Warmth crept from her core all the way to her fingers, to her toes, and once again, made her tingle sweetly between her legs. He was close enough for her to smell the scent of earth on him, the sweat on his skin, and to feel the heat of his breath sliding along her neck and down her shoulders.
“I don’t know,” he whispered.
She watched his lips as they formed the words, like she was in a semi-confused trance. “But,” she said. “It’s never happened before. And with you two, I feel—”
“Get down,” Stone said, interrupting the two of them and dragging them to the brush on the edge of their little clearing as he stepped on the small fire, extinguishing it instantly. “They’re back.”
The chopper whirred overhead, took two lazy circles around the area, and then departed. It was the third one of these visits so far that day, and it was only noon.
“I can’t keep doing this,” Claire said. “I can’t hide forever. They’re going to find me eventually. I can’t—”
“It isn’t you they want,” Stone cut in. “It’s us. We’re far more important than one dead scientist. If word of us gets out?”

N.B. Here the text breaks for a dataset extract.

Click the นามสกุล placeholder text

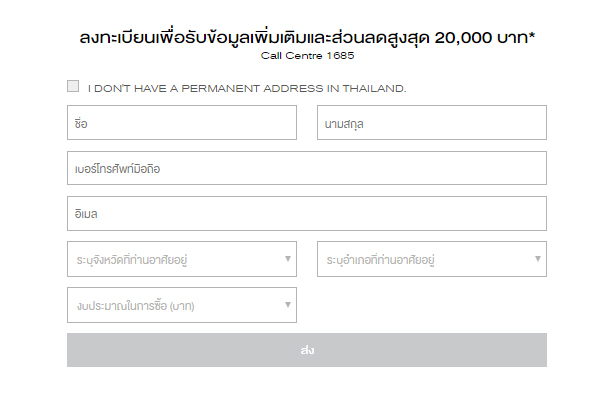pyautogui.click(x=346, y=123)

The blades whipped past, just over their heads, but the deep underbrush where the threesome hid kept the black bird at bay. “But why?” Claire asked, as Stone wrapped his arm around her shoulders, and held her tight. “What were they doing to you?”
Fury stood as the helicopter’s even rhythm dissipated. He twisted left, then right, popping his back in either direction before stretching his arms over his head and yawning. “They kept us separate from the rest. That lab we were in, for about twenty years? That was our whole life.”
Claire’s mouth fell open without her even thinking about it. “But that’s terrible,” she whispered. “That’s not even legal, is it?”
Stone shrugged. “Humans have odd laws.”
“But that’s not animal experimentation, or anything else. That’s slavery. They took people and stuck them in cages to fiddle with? That’s... we have to tell someone. We have to go to—”
“The police?” Fury laughed. “I hate to tell you this, but what lumpy said back in that lab? He was right. You could take your story straight to the President, and he’d just look at you funny. Now, if you were to get on one of those crazy late-night talk shows, then you might get yourself an audience, but I doubt it’d be the sort you wanted. What’s that look for?” he asked as Claire crooked an eyebrow. “They let us have a radio, but it didn’t work very well.”